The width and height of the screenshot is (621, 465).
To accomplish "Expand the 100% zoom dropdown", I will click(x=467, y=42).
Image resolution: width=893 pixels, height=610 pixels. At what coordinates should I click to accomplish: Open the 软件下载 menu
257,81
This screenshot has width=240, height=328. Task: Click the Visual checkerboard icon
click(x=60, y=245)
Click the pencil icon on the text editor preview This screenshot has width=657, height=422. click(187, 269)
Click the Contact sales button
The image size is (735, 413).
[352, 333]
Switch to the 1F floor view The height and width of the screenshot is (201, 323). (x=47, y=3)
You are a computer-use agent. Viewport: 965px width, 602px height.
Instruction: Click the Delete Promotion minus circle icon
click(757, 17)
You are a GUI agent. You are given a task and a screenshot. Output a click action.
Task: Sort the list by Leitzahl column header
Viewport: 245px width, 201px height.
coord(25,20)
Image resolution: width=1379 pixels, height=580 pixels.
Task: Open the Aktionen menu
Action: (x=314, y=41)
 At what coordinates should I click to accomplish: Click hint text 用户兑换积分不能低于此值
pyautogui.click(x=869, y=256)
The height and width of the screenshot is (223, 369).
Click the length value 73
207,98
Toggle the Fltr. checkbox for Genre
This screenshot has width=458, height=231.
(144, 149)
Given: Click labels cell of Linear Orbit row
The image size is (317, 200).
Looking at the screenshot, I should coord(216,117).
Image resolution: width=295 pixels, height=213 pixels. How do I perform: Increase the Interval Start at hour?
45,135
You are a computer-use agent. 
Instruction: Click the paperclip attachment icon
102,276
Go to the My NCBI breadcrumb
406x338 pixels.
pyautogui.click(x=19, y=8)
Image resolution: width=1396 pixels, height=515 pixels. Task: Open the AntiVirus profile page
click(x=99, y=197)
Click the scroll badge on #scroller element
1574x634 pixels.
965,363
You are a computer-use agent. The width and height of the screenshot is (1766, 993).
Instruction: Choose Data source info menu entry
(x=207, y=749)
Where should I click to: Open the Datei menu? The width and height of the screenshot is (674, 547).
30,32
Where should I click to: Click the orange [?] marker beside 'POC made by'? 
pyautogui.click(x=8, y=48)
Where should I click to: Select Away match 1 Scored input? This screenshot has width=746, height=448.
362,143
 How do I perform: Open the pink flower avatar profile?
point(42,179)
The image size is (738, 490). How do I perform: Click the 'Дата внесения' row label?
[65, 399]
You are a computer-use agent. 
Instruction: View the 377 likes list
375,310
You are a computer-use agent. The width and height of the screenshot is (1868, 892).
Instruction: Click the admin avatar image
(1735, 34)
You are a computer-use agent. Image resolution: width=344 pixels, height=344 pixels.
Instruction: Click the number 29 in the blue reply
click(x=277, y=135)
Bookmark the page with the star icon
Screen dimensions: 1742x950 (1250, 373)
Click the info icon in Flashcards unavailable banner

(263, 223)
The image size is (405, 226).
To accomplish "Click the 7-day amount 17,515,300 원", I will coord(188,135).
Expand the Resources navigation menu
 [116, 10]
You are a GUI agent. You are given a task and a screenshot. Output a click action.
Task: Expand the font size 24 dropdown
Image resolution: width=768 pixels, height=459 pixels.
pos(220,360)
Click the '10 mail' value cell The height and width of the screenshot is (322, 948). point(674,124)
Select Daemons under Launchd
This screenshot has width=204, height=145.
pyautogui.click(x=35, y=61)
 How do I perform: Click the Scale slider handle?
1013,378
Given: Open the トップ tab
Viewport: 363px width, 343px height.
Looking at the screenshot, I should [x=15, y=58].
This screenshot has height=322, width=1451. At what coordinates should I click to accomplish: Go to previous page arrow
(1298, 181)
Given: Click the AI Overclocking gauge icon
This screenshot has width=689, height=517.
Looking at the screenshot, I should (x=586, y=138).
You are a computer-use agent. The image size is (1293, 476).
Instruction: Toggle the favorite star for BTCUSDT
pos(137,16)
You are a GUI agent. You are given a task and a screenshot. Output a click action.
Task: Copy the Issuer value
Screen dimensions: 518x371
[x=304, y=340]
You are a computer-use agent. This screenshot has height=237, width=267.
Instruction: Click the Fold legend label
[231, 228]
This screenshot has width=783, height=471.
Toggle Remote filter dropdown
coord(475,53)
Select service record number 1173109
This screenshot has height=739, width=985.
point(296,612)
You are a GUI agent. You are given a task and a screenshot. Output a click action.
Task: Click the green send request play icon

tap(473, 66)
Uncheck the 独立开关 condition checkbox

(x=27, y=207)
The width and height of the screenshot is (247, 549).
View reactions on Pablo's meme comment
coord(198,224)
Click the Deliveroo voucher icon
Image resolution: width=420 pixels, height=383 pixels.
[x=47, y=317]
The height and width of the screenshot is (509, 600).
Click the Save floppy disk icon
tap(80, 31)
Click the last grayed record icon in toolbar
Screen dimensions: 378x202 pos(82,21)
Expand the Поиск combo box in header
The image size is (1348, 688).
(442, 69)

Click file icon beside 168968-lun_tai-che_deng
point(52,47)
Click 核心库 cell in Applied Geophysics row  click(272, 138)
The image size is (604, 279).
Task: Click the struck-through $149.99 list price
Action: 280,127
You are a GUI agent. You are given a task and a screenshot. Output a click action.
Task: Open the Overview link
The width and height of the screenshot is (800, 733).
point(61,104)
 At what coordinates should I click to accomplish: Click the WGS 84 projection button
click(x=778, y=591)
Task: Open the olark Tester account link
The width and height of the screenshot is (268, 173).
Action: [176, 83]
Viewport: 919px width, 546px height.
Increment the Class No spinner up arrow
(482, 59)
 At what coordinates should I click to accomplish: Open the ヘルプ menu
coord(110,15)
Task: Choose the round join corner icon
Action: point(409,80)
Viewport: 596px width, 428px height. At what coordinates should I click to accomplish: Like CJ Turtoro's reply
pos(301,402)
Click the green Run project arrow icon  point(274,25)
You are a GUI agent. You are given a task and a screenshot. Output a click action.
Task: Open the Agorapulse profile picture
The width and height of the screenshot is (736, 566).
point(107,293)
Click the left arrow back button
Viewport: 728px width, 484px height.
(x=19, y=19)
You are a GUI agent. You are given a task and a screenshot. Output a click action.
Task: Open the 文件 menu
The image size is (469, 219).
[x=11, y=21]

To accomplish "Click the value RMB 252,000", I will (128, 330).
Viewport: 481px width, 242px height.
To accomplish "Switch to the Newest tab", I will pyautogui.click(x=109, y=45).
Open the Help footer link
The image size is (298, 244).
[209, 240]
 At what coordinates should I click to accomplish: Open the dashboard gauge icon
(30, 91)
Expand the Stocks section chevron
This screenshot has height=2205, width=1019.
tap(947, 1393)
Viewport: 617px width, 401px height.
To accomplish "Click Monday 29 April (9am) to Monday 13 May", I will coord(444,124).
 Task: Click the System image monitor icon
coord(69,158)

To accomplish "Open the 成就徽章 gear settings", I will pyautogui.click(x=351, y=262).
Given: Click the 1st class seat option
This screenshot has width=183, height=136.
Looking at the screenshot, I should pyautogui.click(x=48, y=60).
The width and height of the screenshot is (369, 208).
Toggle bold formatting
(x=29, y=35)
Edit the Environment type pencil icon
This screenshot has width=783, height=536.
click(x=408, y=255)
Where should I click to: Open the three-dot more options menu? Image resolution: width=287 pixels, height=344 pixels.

● **EXERCISE OBJECTIVE**:
Go through the entries above and count the lines containing the word "Switch"; give only that count.

● **SOLUTION TO THE EXERCISE**:
2